§ **Task**
Please copy out the items from the start through the line containing "This screenshot has height=691, width=1568.", including both ends.

----- Data to use -----

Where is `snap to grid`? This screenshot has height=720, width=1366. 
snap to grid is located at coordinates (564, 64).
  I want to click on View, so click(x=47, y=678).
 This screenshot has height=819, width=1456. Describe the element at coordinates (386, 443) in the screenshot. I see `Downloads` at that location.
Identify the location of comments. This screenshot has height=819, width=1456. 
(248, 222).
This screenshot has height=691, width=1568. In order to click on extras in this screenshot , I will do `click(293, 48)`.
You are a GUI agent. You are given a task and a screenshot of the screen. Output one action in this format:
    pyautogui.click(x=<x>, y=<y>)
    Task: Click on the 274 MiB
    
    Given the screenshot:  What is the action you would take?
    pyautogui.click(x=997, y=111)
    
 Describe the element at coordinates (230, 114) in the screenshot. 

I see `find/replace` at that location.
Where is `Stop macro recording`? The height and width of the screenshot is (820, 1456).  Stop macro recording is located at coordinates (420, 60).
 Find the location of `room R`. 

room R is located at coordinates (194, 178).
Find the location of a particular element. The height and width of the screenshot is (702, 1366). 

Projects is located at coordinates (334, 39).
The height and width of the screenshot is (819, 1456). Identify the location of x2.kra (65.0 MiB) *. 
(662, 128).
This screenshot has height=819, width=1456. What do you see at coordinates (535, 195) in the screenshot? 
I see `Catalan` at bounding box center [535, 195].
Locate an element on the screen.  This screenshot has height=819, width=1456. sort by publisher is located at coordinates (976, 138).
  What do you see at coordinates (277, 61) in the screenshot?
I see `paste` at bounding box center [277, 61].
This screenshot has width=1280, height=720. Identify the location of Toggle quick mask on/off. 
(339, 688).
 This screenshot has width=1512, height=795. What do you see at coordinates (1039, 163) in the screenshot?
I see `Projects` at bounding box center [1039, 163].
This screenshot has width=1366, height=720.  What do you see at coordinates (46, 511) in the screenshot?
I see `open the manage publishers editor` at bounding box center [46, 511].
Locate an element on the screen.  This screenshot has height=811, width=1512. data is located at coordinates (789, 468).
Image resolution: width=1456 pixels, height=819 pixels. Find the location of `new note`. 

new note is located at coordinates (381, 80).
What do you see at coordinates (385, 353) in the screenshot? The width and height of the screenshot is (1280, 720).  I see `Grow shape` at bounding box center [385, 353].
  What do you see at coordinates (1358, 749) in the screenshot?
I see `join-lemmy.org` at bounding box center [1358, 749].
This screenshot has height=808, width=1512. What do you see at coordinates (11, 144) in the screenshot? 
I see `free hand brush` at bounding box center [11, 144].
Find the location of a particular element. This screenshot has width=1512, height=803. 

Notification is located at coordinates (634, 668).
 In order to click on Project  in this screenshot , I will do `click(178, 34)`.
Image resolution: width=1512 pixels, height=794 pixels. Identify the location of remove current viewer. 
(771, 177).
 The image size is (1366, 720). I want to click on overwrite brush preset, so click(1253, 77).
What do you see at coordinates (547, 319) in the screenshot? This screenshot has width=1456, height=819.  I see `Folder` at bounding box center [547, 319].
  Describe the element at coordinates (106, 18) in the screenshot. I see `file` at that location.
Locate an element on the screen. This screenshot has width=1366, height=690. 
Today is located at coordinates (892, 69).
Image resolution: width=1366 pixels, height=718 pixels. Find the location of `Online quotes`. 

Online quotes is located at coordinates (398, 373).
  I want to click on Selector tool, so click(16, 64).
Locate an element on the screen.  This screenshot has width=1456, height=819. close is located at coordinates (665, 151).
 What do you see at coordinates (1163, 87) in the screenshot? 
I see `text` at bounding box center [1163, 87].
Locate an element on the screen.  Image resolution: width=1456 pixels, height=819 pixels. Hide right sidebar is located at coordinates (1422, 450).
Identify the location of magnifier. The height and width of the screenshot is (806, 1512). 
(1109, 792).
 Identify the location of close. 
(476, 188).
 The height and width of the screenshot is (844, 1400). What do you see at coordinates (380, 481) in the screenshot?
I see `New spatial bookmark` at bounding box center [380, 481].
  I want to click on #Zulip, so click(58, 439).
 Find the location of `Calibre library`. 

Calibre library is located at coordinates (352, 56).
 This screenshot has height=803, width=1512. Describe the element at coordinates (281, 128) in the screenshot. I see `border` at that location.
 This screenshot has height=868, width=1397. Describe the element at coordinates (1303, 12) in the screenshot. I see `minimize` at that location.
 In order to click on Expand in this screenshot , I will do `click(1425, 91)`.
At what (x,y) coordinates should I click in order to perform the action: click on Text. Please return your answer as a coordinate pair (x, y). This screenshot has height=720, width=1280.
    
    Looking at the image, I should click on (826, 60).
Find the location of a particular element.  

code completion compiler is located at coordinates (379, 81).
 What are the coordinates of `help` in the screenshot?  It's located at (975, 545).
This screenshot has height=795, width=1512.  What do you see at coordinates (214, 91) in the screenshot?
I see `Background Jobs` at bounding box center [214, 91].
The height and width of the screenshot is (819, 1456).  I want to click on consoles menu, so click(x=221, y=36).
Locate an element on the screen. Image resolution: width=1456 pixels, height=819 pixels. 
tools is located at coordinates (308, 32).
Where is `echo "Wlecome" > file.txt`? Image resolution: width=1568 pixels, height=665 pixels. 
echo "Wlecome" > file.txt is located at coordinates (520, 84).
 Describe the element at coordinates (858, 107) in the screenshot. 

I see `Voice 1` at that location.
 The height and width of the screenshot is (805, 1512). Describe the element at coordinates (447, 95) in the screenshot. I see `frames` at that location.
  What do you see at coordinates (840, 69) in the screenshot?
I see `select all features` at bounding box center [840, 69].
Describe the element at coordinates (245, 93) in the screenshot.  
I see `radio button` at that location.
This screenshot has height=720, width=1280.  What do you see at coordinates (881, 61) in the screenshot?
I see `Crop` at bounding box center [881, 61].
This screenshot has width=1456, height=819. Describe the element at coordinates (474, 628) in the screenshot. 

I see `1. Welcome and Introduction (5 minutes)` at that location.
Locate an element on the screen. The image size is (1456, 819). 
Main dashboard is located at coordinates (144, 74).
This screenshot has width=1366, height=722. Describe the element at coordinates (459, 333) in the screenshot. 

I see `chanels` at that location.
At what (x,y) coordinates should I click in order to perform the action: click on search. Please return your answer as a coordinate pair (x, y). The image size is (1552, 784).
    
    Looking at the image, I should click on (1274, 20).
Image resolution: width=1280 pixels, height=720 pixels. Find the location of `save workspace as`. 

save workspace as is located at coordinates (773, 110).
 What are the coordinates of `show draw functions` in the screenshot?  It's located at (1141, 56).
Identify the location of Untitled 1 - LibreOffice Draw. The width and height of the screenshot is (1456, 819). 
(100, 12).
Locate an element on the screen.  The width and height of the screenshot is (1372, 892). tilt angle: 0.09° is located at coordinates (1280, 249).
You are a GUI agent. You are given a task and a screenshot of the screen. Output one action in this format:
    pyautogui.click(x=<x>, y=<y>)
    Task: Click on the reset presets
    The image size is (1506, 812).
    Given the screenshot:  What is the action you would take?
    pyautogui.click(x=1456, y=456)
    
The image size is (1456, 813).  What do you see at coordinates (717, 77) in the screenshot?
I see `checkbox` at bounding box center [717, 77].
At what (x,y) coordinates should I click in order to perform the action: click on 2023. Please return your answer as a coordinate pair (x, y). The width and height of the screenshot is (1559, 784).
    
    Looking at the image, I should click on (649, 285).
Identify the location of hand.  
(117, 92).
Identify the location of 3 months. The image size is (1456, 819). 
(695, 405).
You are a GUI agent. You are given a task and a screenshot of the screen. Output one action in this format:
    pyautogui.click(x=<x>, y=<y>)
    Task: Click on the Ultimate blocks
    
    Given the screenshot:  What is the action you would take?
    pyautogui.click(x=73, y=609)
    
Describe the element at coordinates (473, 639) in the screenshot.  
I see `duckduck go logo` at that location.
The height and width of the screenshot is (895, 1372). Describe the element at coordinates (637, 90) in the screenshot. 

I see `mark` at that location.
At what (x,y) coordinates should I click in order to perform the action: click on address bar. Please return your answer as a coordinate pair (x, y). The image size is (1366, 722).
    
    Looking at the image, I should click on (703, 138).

-----

§ **Answer to this exercise**
Where is `snap to grid`? This screenshot has height=720, width=1366. 
snap to grid is located at coordinates (564, 64).
  I want to click on View, so click(x=47, y=678).
 This screenshot has height=819, width=1456. Describe the element at coordinates (386, 443) in the screenshot. I see `Downloads` at that location.
Identify the location of comments. This screenshot has height=819, width=1456. 
(248, 222).
This screenshot has height=691, width=1568. In order to click on extras in this screenshot , I will do `click(293, 48)`.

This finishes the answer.